Dans la lignée d’un récit dépourvu de fioriture et d’arrangement, le dessin va à l’essentiel. Il cherche moins à embellir les personnages qu’à en restituer l’apparence la plus naturelle possible. Ainsi, alors que l’artiste italienne reprend les représentations connues de l’impératrice et la figure à certaines occasions particulièrement apprêtée, accentuant sa « beauté », toute relative. Le plus souvent, elle la montre dépourvue de tout colifichet ou artifice, la rendant, de cette manière, plus proche et accessible.
Sissi, la femme au-delà du conte de fée dresse un portrait complet de son sujet, sans l'enjoliver ni le malmener. Intéressant, il ne lui manque qu'un peu de souffle pour le rendre moins long.
J'ai encore l'image de la belle et jeune Romy Schneider en Sissi ce qui correspondait à un conte de fée bien naïf mais qui faisait consensus à une certaine époque. Il est vrai que la récente version de Sissi qui s'apparente selon certains à 50 nuances a jeté un véritable trouble. Les puristes se sont d'ailleurs étranglés.

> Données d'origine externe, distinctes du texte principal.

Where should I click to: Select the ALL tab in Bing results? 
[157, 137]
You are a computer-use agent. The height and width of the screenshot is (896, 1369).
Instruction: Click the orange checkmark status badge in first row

Moi, je vis avec mon temps et j'ai beaucoup aimé car cela donnait un côté moins conte de fée correspondant d'ailleurs à la réalité historique. Cela tombe bien car c'est également l'objectif de l'auteure Giorgia Marras mais avec les scènes de sexe en moins.
J'ai retenu qu'elle a beaucoup souffert du protocole à la cour comme une autre princesse du nom de Diana. Il est vrai que devenir impératrice n'est pas chose facile et qu'il faut faire des sacrifices dans un monde où l'homme domine. Pour autant, elle va œuvrer à la sauvegarde de l'Empire en tenant un rapprochement avec la Hongrie au bord de l'insurrection.
Elle va perdre sa première fille Sophie puis le jeune héritier du trône Rudolph part la suite à Mayerling. Bref, il y aura beaucoup de drame personnel qui vont l'amener à s'écarter des intrigues de la cour afin de se détacher. Elle sera tout de même rattrapé par un anarchiste italien qui attentera à sa vie dans la ville de Genève en 1898. Triste fin pour une femme exceptionnelle qui a marqué son temps. Oui, on est loin de la romance de cinéma.
Au final, une BD loin des clichés qui a su me convaincre.